Kegiatan tersebut dilaksanakan di halaman SDN 4 Bojong, Rabu (9/9/2026), dengan menghadirkan konsep lapak baca terbuka. Puluhan siswa-siswi tampak antusias memanfaatkan kesempatan tersebut untuk membaca berbagai koleksi buku yang telah disediakan.
Aksi menumbuhkan minat baca tersebut dimotori langsung oleh Apit, Founder Sabuk TBM Cipeundeuy, bersama timnya. Mereka menggelar lapak baca sederhana beralaskan terpal merah di area sekolah.

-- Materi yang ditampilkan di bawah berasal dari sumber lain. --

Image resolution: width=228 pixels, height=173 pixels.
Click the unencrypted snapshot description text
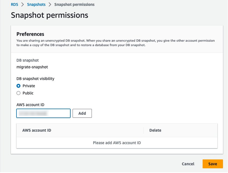click(x=115, y=43)
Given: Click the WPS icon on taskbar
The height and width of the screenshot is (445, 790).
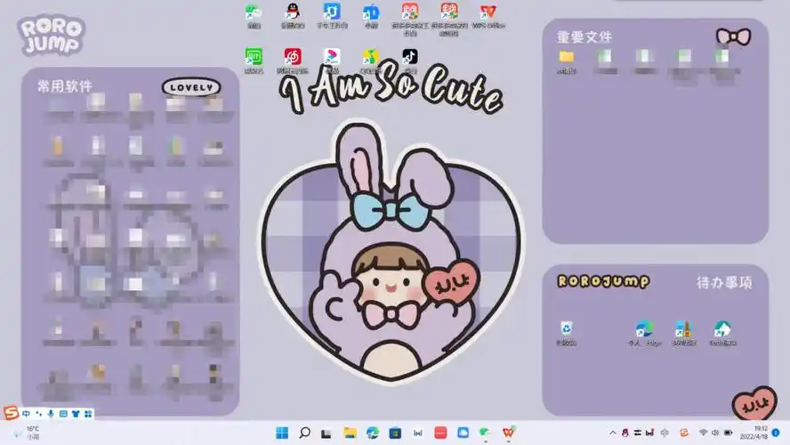Looking at the screenshot, I should [x=509, y=433].
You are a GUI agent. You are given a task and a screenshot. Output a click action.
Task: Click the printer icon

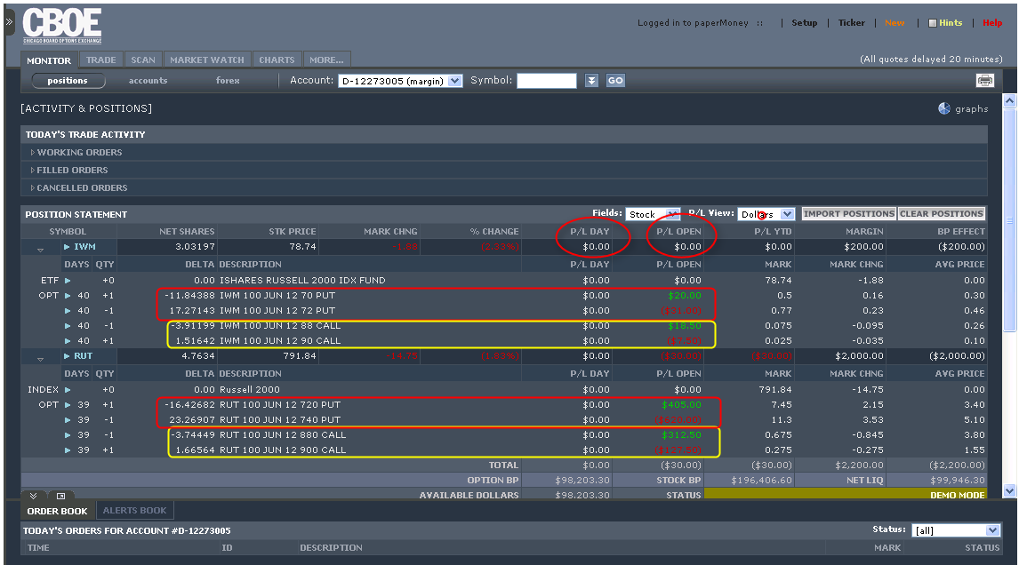coord(984,80)
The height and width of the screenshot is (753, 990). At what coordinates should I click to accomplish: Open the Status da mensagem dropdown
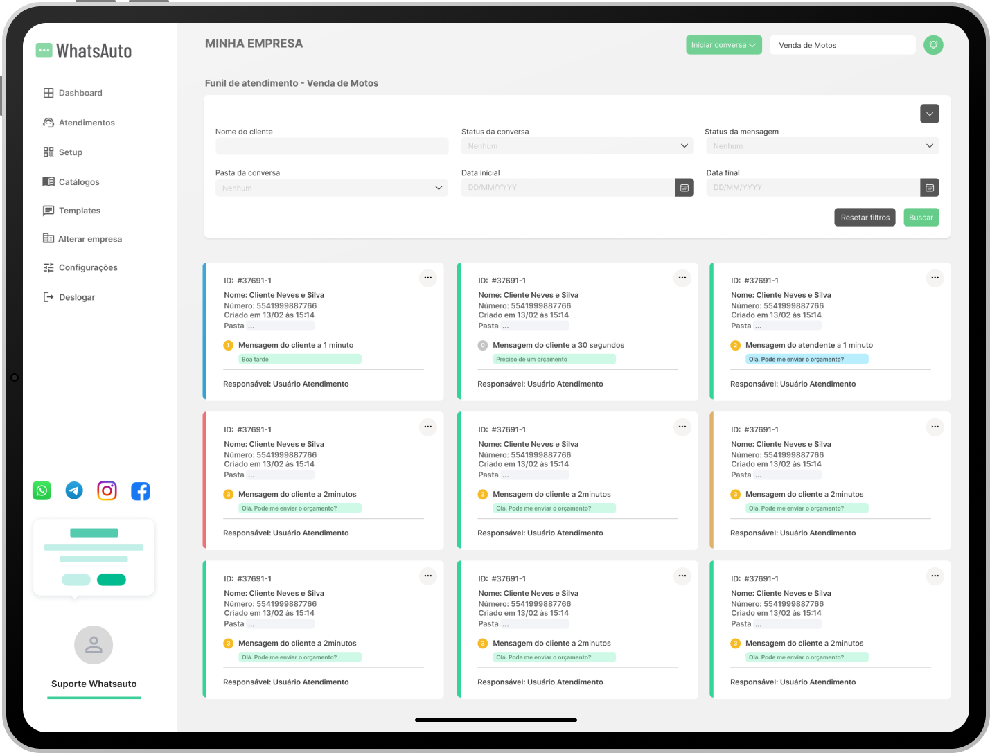point(822,146)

Beragam buku bacaan anak disusun dan ditata sedemikian rupa sehingga mudah diakses oleh para siswa. Suasana pun terlihat berbeda dari kegiatan belajar mengajar di dalam kelas. Para siswa duduk melingkar sambil membaca dan menikmati buku pilihan mereka.

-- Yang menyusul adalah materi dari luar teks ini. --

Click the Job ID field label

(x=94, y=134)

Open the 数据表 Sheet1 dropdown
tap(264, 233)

Semangat Literasi di Halaman Sekolah
Kegiatan lapak baca tersebut menjadi ruang alternatif bagi siswa untuk mengenal buku dan membangun kebiasaan membaca dalam suasana yang lebih santai.

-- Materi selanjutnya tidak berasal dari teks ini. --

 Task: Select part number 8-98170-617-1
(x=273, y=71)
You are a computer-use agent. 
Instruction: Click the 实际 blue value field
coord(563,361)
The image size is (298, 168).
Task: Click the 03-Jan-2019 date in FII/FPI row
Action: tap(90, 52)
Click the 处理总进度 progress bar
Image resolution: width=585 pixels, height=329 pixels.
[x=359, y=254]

Kehadiran Sabuk TBM Cipeundeuy juga menunjukkan bahwa gerakan literasi tidak harus berlangsung di dalam ruang perpustakaan. Ruang terbuka di lingkungan sekolah dapat dimanfaatkan sebagai tempat belajar sekaligus menumbuhkan kecintaan anak terhadap buku.
Apit mengatakan, kegiatan tersebut tidak hanya dimaksudkan sebagai momentum memperingati Hari Literasi Internasional, tetapi juga sebagai bentuk kepedulian terhadap akses bacaan bagi anak-anak.
«“Kegiatan ini tidak hanya bertujuan memperingati Hari Literasi Internasional, tetapi juga sebagai upaya mendekatkan akses buku bacaan berkualitas kepada anak-anak di pelosok, khususnya para siswa SDN 4 Bojong,” ujar Apit.»
Menurutnya, semakin dekat anak-anak dengan buku, semakin besar pula peluang tumbuhnya budaya membaca sejak usia dini.
Sabuk TBM Cipeundeuy berharap kegiatan serupa dapat terus dilakukan secara berkelanjutan di berbagai lingkungan pendidikan dan ruang publik. Upaya tersebut diharapkan mampu membangun kesadaran bahwa membaca bukan sekadar kewajiban akademik, melainkan aktivitas yang menyenangkan dan dapat membuka wawasan generasi muda.
Melalui lapak baca sederhana tersebut, semangat literasi diharapkan tidak berhenti pada momentum peringatan Hari Literasi Internasional, tetapi terus tumbuh menjadi kebiasaan dalam kehidupan sehari-hari para siswa.